You can expect to get better, but it takes a lot of time and investment. So I would say orient your entire lifestyle so that you can appreciate and thrive on small wins that will accumulate over time and finally pay off somewhere down the road.
That’s how you come to appreciate most things anyways. It’s a good way to live.
6) Are there any books that have helped you improve over the years?
So, I am a native New Englander and a huge sports fan all around. Of course, I follow the New England Patriots football team and (former) quarterback Tom Brady is a huge inspiration to me.
The fact that he has maintained a level of excellence for this long (well into his 40s) in a notoriously brutal sport is something to admire – whether your career and interests are based in sports, business, or elsewhere.
So when I think about books, the first one that comes to mind is the TB12 Method. Brady is famous for taking extra special care of his mind and body and this book is an inside look at all of his tactics.
7) What is the number one thing you do to make sure you get the most out of your day?
This one is easy. I make sure that I get outside no matter what. And given that Park City, UT is a mecca for outdoor athletes, this is incredibly easy to do. You are never short inspiration.
In the winter, I cross-country ski with my dogs. And as soon as the snow melts, I am on the local golf course nearly everyday.
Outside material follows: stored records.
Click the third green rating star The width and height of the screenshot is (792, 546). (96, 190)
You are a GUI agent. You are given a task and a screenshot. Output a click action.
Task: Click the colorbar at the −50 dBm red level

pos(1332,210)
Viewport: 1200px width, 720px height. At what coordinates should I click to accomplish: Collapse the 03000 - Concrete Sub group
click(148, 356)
The one constant activity year round is dog walking. As I mentioned earlier, I have two chocolate labs and taking them on strolls around downtown Park City is really nice.
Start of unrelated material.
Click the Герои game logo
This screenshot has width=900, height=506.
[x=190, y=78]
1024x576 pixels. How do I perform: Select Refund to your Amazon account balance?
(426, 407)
8) If you could read an interview about work-life balance by anyone, who would that be?
I’m always fascinated by the people who have accomplished so much in so little (relative) time. I have also questioned whether balance is even important.
Some of the most successful people I know are also the most imbalanced people I know, so maybe there is a really tough tradeoff there. With startups for example, there really is no such thing as a traditional work week. You often find yourself going above and beyond the call of duty to keep the ball rolling. So, I’m not sure.
I’d like to hear what someone like Jeff Bezos has to say about work-life balance. He is famous for his “day one” mentality at Amazon, which suggests an incredible level of focus on work at all costs. In general, this is just a really interesting topic to me because I don’t think the answers are so clear cut.
9) Do you have any last thoughts on work, life or balance that you’d like to share with our readers?
If you are like me, you are probably very competitive and it is almost too easy to work hard. I know this is cliche, but that path is unsustainable for most people. The best solution in my opinion is to make sure that whatever you are working on, that you are passionate about it.
The perfect amount of work-life balance isn’t going to be a solution for a job you can’t stand going to every day. In the hierarchy of needs, loving what you do is more fundamental than balance.